The reason for this is that, even though the SE itself drastically reduces
transportation costs to space, doing things in space will still be more
expensive than doing things on the ground due to the rigors of the environment
facilities must deal with there. Even if it cost you nothing to travel to
and from Antarctica, a factory built there would always be much more expensive
than the same sized facility in California because it must tolerate a vastly
more harsh environment and so is inherently more expensive to build and
operate. So in the event of a robust Upstation industrial facility, it's
matching Downstation facilities may be many times larger because companies
will only put what absolutely must be put in space and leave the rest on
the ground nearest the point of access to space. Why put all this factory
space on the Downstation rather than in Sri Lanka? Initially, much of it
may be put there. But the site of the Downstation is still remote enough
that the transportation overhead between Sri Lanka -or from there to anywhere
else on the globe for that matter- and the Downstation would be high and
result in much production delay. This would be true even after the Downstation
can host container ships and full size airliners. So in the long run economics
favors complete production to a finished packaged product at the Downstation
for direct transport to their markets aorund the globe.
Here then is the driving force that turns the Downstation into a large
self-supporting community -a full-blown marine colony.
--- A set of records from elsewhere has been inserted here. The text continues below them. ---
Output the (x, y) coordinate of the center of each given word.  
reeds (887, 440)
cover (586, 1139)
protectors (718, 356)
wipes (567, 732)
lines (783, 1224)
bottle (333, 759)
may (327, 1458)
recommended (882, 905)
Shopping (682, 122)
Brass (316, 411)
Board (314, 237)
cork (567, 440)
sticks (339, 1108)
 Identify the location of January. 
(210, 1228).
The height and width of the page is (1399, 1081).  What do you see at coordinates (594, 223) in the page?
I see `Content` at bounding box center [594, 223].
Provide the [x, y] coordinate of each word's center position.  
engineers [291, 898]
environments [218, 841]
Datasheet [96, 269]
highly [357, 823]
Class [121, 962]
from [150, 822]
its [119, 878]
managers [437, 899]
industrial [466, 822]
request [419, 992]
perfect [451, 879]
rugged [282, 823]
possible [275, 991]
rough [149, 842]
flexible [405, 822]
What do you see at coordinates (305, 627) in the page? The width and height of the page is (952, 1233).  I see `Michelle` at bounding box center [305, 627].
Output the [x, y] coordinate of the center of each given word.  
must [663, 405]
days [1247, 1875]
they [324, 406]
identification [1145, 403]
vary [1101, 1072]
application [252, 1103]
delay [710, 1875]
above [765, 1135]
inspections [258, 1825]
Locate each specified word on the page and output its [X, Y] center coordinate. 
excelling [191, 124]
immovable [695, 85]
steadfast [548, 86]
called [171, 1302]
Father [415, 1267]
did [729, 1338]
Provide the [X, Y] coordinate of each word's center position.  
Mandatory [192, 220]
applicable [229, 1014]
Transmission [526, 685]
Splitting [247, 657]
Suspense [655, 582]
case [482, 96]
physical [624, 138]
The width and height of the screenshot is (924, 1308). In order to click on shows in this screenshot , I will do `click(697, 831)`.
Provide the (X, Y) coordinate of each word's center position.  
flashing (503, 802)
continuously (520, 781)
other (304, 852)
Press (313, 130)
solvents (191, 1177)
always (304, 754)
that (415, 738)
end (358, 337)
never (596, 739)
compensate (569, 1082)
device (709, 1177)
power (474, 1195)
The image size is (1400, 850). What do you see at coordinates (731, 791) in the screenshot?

All this activity
would require a fairly large worker base but cycling them between the Downstation
and its nearest neighbors is more expensive than having them live continuously
on the Downstation. It also presents a certain hardship to workers to be
seperated from family for extended periods -one reason for their higher salaries.
Thus it becomes more economical for the Downstation itself to host facilities
not only for workers but their families as well, and thus you have the makings
of a complete community as community support services -shops, restaurants,
schools, clinics, recreation, personal transportation, personal financial
services, agriculture- follow on the heels of these families. Initially all
food and supplies would be imported to the Downstation but, again, this is
more expensive then producing them locally if possible. Using deep sea water
for AC and industrial cooling, the Downstation has a very useful agricultural
resource. This artificial upwelling would provide the basis of polyspecies
mariculture using simple floating pens and frames attached to the perimeter
of the Downstation platform and algaeculture solar frames on the roofs/terraces.
The cold water also enables the use of cold-bed farming which allows the
creation of compact farms supporting temperate climate crops. Algaeculture
and mariculture would provide a source of nutrients for hydroponics, supporting
this rooftop farming. Carry this out to its logical conclusion and you get
the makings of a complete self-supporting community. This is why it's so
important for the Downstation structure to be so freely expandable.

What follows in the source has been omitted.